Saturday, August 8th, 2009
In 2001 the Vision 3D engine featured large outdoor environments supported by smooth and dynamically deformable terrain. The initial version of this engine was PC only,
but almost eight years later I decided to update the engine to run on mobile devices. At the start of this process I quickly realized that the terrain system
was both a storage and performance hog, and a number of features would need to be dropped.
The most significant cost to contend with was the file size of terrain maps and textures. These files were massive, as they supported very large open worlds with
a high degree of detail. Optimizing this content for mobile meant sacrificing a number of features in order to significantly reduce the size of each terrain vertex.
The following table details the initial costs for each vertex:
| Attribute | Cost |
| Position | 12 bytes (3 floats) |
| Texture coordinates | 12 bytes (2 floats for UV, 1 for blend weight) |
| Normal vector | 12 bytes (3 floats) |
| Bi-tangent vector | 12 bytes (3 floats) |
| Vertex index | 2 bytes (1 ushort) |
In total, it would cost 50 bytes to store a single terrain vertex. On PC the goal was to reduce load time computation, so the normals, bi-tangents,
and indices were baked into the file rather than computed at runtime.
To make matters worse, terrain maps also consisted of up to 8 detail levels that helped improve rendering performance but increased file size by about
30%. As a result, Vision worlds on the PC were typically between 80 and 120 MB after zip compression, and would need to be reduced by more than an order
of magnitude to be viable for mobile.
Dropping Features
The first step was to remove support for bump mapping. This feature was simply too costly in terms of rendering performance for mobile hardware at the time,
and it was costing us 12 bytes per vertex.

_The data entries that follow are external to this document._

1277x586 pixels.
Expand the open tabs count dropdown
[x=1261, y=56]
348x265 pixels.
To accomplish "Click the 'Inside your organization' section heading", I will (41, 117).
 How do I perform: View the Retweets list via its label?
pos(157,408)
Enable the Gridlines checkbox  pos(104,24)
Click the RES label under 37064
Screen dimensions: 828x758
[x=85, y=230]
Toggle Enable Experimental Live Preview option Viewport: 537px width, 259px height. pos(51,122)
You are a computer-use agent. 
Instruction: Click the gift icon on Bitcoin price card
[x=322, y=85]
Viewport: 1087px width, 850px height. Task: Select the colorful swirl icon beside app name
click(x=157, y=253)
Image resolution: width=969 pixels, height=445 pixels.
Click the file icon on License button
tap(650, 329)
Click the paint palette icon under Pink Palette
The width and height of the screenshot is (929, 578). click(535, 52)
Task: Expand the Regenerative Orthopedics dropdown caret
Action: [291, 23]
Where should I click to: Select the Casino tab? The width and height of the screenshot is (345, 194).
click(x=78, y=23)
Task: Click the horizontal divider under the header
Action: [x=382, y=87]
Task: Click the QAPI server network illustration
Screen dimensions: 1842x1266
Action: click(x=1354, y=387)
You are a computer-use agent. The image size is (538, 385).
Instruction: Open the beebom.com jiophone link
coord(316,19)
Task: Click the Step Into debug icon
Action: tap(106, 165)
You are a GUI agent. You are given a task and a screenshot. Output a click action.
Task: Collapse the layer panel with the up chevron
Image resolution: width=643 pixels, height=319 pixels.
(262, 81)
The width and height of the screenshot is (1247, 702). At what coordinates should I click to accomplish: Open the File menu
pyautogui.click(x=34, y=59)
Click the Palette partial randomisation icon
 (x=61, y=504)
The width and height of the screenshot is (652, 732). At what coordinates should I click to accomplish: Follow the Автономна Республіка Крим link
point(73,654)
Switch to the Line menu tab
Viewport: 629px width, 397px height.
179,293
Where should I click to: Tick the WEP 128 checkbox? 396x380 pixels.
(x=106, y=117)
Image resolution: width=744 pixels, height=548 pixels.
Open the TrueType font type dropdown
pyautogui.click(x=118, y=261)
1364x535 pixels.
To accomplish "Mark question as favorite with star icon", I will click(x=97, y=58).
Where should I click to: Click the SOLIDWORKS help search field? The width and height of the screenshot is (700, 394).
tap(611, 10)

Next I decided to remove the UV texture coordinates and derive them at runtime based on vertex position. The third texture coordinate, that defined the texture
layer blending weight, would be replaced by a simple computation based on the vertex normal. This reduced control for the artists, but everyone on the team was
comfortable with the tradeoff.
At this point the vertex storage cost was reduced from 50 bytes to 26 bytes, but this still pushed us far past our total asset budget of 10 MB.
Cutting to the Bone
Getting a bit more serious, the next step was to move vertex indices and normals out of the file and calculate them at load time. After profiling the engine I found
that this would shave an additional 14 bytes off the vertex cost with only a negligible increase in level load times.
I also implemented a new level of detail system that would be fast enough to run at load time, without having to store any additional detail layers in the file. This
new system divided the terrain into tiles and constructed geometry levels only for inner vertices. This ensured that neighboring tiles that were rendered at different
levels of detail would always stitch together seamlessly. The simplicity of this system, with its incredibly basic interpolation scheme, enabled us to optimize it heavily
in code. Overall this system increased our rendering costs by around 3-5% (which we could spare), but decreased our file sizes by an additional 30%.
Vertex Positions
At this point we had reduced our per-vertex cost to 12 bytes for position, and completely removed any storage costs for geometric levels of detail. Unfortunately we were
still above budget, but were getting close to making ends meet. For the next refactoring pass I updated the terrain file header to include the total area of the terrain.
This, combined with the vertex count and an assumption of even spatial distribution, allowed us to remove the X and Z values from the position vector. At load time these values
were populated simply based on the order of the vertices in the file. This step would have been significantly trickier had we continued to store detail levels in the file,
as they would often contain non-uniformly distributed vertices. However, as we now computed the detail levels at runtime, we were free to decimate the vertex position.
By storing only a height value for position, we had now reached a cost of 4 bytes per vertex. This brought us within striking distance of our budget, but we were still slightly
over. The final step was to reduce our height coordinate from a 4 byte float32, to a 2 byte float16. This format was advantageous because of its reduced size and also for its
native support on most modern GPUs (and hopefully soon mobile GPUs as well).
Conclusion
Altogether, these changes reduced our vertex cost from 50 bytes down to 2 bytes, and brought our total asset cost for our game to a budget-reasonable 9.9 MB. These changes were mostly the result of catching low hanging fruit – inefficiencies in the terrain file format that were affordable on PC but not on mobile. On first glance the original design enabled greater control for artists and improved rendering performance, but upon deeper inspection we discovered that this flexibility simply wasn't worth the extreme cost in file storage.